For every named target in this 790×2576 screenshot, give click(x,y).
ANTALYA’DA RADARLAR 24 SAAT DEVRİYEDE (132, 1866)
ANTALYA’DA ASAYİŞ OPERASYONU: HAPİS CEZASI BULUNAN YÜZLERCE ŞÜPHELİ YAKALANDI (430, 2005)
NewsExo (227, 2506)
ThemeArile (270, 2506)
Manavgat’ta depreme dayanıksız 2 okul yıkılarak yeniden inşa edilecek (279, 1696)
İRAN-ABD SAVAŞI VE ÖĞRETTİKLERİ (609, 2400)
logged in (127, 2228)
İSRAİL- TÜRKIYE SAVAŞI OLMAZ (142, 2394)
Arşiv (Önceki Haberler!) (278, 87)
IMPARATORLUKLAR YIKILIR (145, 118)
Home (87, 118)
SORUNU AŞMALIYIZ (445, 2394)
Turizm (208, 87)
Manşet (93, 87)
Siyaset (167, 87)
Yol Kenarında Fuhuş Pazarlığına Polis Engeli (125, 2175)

§

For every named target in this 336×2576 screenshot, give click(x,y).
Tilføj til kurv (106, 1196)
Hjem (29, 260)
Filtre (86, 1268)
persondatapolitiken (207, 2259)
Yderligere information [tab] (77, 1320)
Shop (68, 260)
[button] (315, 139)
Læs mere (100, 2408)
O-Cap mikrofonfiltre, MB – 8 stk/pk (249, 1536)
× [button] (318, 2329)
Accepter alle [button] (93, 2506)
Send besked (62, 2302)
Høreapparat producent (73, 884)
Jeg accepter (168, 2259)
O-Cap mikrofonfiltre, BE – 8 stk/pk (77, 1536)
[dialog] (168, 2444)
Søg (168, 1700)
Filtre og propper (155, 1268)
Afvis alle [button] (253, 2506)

§

ACTIVITY: Where the material contains a line with "button", return that line.

ANSWER BOX:
[button] (315, 139)
× [button] (318, 2329)
Accepter alle [button] (93, 2506)
Afvis alle [button] (253, 2506)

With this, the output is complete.